Sécurité • La profession de détective privé est fort peu réglementée en Suisse. Ni son activité ni sa formation ne sont cadrées. Mais certains cantons alémaniques songent à serrer la vis.
Pour exercer l’activité de détective privé, aucune formation n’est requise et, sauf à Genève, aucune licence délivrée par l’Etat.
Pour exercer l’activité de détective privé, aucune formation n’est requise et, sauf à Genève, aucune licence délivrée par l’Etat.
Publié le 29.12.2014

Temps de lecture estimé : 4 minutes

Le détective privé, une des figures emblématiques de notre imaginaire occidental, semble avoir été oublié en Suisse. Son activité n’est pas cadrée dans la plupart des cantons, sa formation non plus. Les dérapages du détective privé dans l’«affaire Giroud» ont jeté une lumière crue sur cette profession peu réglementée en Suisse. Christian Sideris, patron de l’Agence d’investigation CS Enquêtes à Genève, le reconnaît: «Aucune formation de détectives privés n’est homologuée en Suisse, contrairement à ce qui se fait en France, en Belgique, en Slovénie, en Italie ou en Espagne», confie-t-il, revenant sur une information publiée par la revue juridique romande «Plaidoyer».

Parmi les cantons romands, seul Genève exige une licence délivrée par le Département de la sécurité et de l’économie pour exercer. Mais aucune compétence professionnelle précise n’est requise, peut-on lire sur le site internet de l’Etat de Genève.

Concordat alémanique

En Suisse alémanique, cette profession n’est pas mieux protégée, même si un concordat est sur la table depuis 2009. Il a été signé par neuf cantons, dont le Tessin, précise Roger Schneeberger, secrétaire général de la Conférence des directeurs des départements cantonaux de justice et police (CCDJP), qui a participé aux travaux.

Ce texte englobe non seulement les activités des agences de sécurité, mais encore celles de leurs employés, agents de sécurité ou détectives. Le concordat romand, plus ancien et signé par tous les cantons de langue française, se limite, lui, à l’activité des agences.

«A Zurich, le concordat, en commission préparatoire, sera prochainement débattu au parlement. A Berne, cela devrait être le cas à l’automne 2015», poursuit le secrétaire général. Les décisions des deux grands cantons pourraient faire pencher la balance. Les voix hostiles perdraient ainsi du terrain. Elles décrient un texte que les parlements cantonaux ne peuvent qu’accepter ou refuser sans pouvoir le modifier.

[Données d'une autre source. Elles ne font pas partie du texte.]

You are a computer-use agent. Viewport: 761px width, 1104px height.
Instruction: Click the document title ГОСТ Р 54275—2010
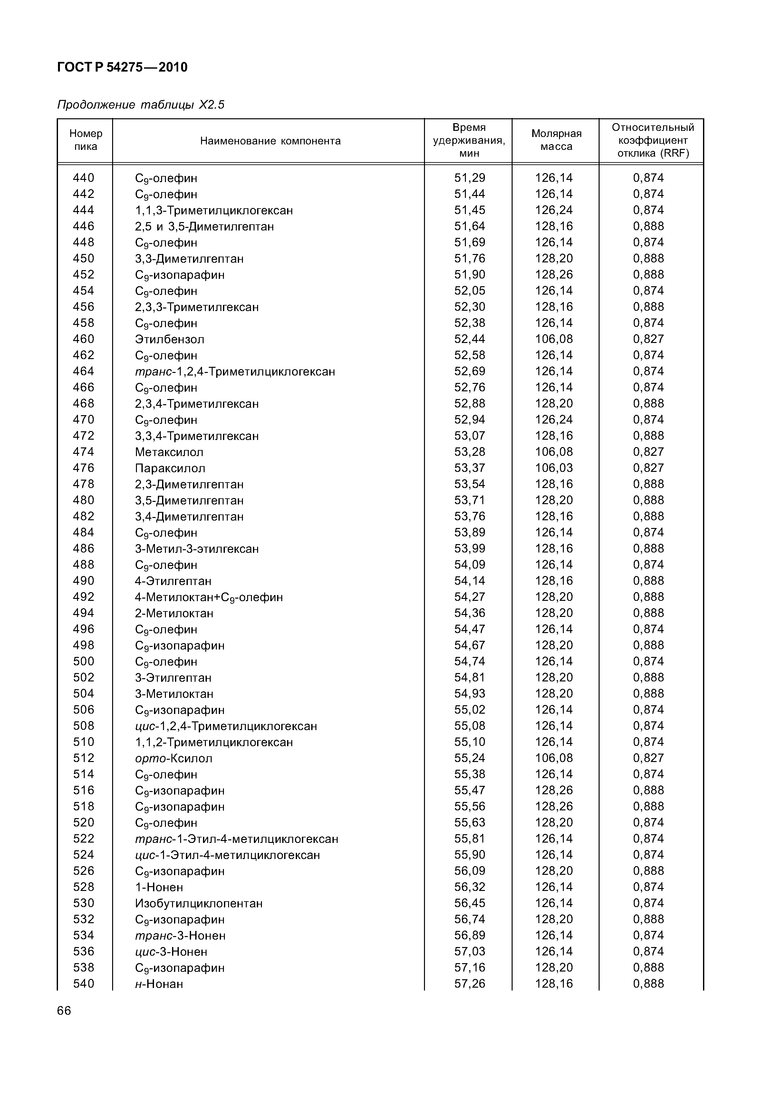click(122, 68)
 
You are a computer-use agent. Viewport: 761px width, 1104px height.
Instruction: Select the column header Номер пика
click(85, 140)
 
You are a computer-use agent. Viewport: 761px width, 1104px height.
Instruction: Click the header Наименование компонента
click(270, 141)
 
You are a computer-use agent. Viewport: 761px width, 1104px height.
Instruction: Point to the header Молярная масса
click(556, 140)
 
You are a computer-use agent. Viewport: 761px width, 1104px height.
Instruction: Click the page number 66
click(64, 1011)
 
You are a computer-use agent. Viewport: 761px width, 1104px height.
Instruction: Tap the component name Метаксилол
click(169, 452)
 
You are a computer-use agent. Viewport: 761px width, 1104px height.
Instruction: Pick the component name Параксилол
click(170, 468)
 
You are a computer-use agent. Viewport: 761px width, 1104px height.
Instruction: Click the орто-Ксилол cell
click(174, 758)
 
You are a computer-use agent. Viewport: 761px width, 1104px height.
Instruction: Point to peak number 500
click(83, 661)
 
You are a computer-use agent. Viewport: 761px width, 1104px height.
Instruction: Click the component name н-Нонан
click(159, 984)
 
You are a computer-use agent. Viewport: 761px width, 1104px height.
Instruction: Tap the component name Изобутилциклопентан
click(198, 903)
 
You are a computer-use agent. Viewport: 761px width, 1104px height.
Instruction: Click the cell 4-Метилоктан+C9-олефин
click(208, 597)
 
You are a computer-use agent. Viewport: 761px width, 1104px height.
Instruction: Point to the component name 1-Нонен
click(159, 887)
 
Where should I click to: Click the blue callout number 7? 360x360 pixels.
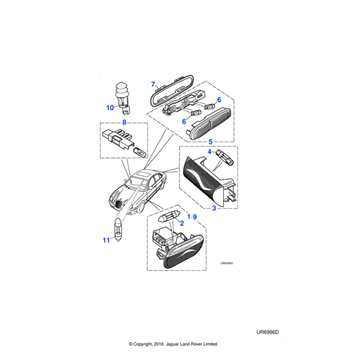pyautogui.click(x=153, y=84)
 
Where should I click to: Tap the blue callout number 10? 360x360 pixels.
pyautogui.click(x=110, y=107)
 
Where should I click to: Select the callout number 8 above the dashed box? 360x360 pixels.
pyautogui.click(x=124, y=122)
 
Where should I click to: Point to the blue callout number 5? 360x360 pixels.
pyautogui.click(x=211, y=142)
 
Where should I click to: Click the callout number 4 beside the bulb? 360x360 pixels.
pyautogui.click(x=209, y=152)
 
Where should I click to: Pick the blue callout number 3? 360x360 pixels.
pyautogui.click(x=214, y=208)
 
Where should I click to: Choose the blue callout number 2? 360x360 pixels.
pyautogui.click(x=182, y=223)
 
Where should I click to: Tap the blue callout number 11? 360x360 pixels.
pyautogui.click(x=106, y=240)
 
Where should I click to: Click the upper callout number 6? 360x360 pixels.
pyautogui.click(x=219, y=100)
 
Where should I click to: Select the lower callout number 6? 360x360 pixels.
pyautogui.click(x=184, y=121)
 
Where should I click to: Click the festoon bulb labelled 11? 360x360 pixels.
pyautogui.click(x=118, y=229)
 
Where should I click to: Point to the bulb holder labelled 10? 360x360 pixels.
pyautogui.click(x=121, y=98)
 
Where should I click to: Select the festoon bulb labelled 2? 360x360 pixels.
pyautogui.click(x=169, y=217)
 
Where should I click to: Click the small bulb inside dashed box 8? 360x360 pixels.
pyautogui.click(x=140, y=152)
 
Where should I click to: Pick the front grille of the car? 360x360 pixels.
pyautogui.click(x=119, y=203)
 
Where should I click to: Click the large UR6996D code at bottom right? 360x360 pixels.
pyautogui.click(x=268, y=332)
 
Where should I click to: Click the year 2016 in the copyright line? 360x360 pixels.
pyautogui.click(x=158, y=344)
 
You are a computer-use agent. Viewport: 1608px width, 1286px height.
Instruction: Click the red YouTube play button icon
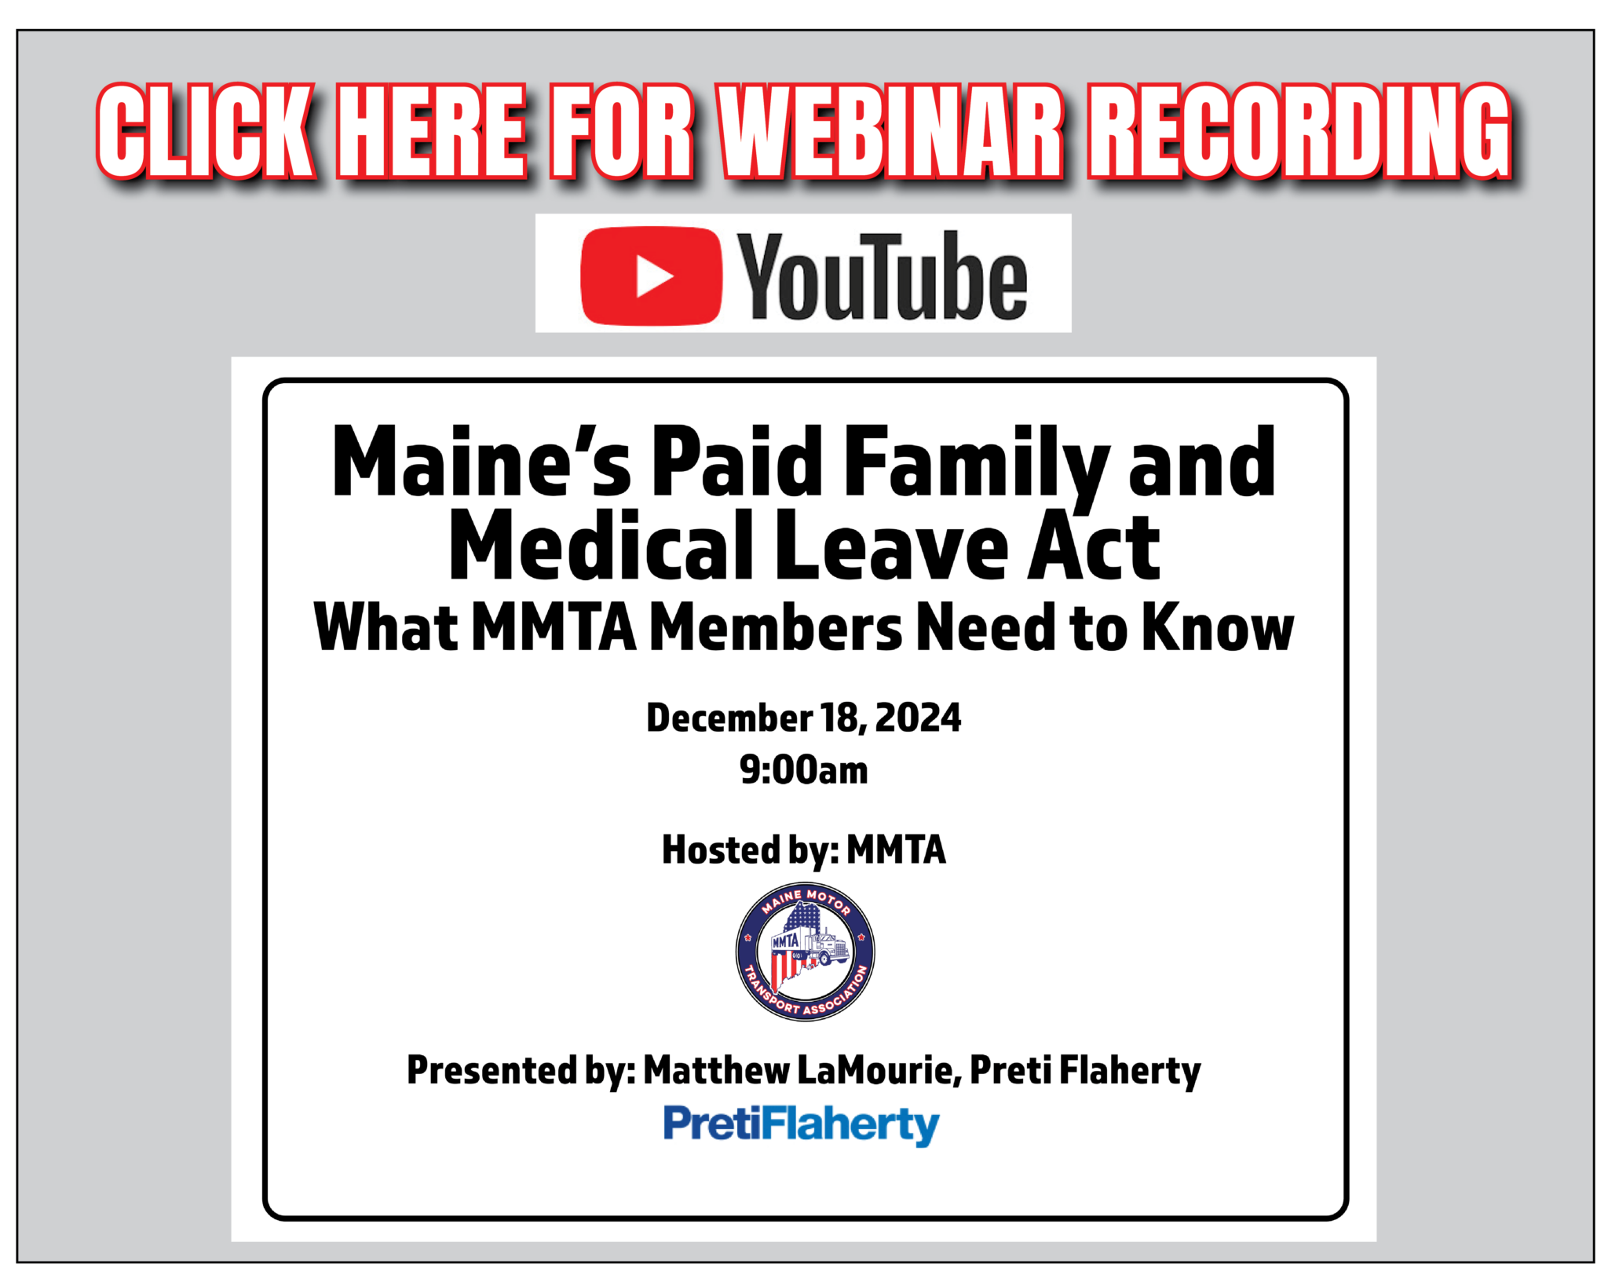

L’adultère perd du terrain

Le concordat alémanique répond en partie aux nouvelles exigences de formation, avance Roland Schneeberger: les entreprises qui emploient des détectives devront leur permettre de suivre une formation continue. Et ils devront à l’avenir demander une autorisation d’exercer.

C’est vrai que le métier a évolué, explique le responsable de l’agence genevoise, qui emploie six personnes. L’adultère a perdu du terrain depuis qu’il n’est plus considéré comme une faute conjugale, en 2000. L’infidélité occupe pourtant encore l’agence à environ 20%, «si on y ajoute les pensions alimentaires».

Dorénavant, les détectives sont sollicités par l’assurance-invalidité par exemple pour surveiller un assuré, qui n’est pas censé travailler, ou par des avocats dans une procédure judiciaire. Comme ils sont employés ainsi indirectement par des services de l’Etat, la pression pour une meilleure formation des détectives privés se fait plus pressante.

Christian Sideris trouve toujours le chapitre de la formation plutôt léger, d’autant plus que les cantons romands n’ont pas l’intention de signer le concordat alémanique. «Un détective fait un travail proche de celui des agents de police judiciaire. Or ces derniers suivent une formation de trois ans à plein-temps», compare-t-il.

A Genève, au Département de la sécurité et de l’économie, on compte 241 détectives, qui ont reçu une autorisation d’exercer dans le canton du bout du lac. Bruno Strebel, qui dirige une académie de détectives privés à Zurich, estime à 700 les agences de détectives en Suisse. «Mais la plupart n’emploient qu’une personne», relativise Christian Sideris.

Mélange des genres

Parallèlement, le nombre des agences de sécurité a pris l’ascenseur ces 20 dernières années. «La hausse dépasse les 40%», évalue le Genevois. Et là, le mélange des genres peut être explosif car, en Suisse, on peut à la fois exercer comme agent de sécurité privé - chargé de surveiller des lieux ou des manifestations publiques - et comme détective.

«Des agents de sécurité se font remettre les clés des domiciles de leurs clients. Comment penser qu’ils ne seront pas tentés de les utiliser lors de leurs enquêtes de détective privé?», se demande le responsable. Les conflits d’intérêts sont évidents et, pour cette raison, plusieurs pays européens interdisent de pratiquer simultanément ces deux professions.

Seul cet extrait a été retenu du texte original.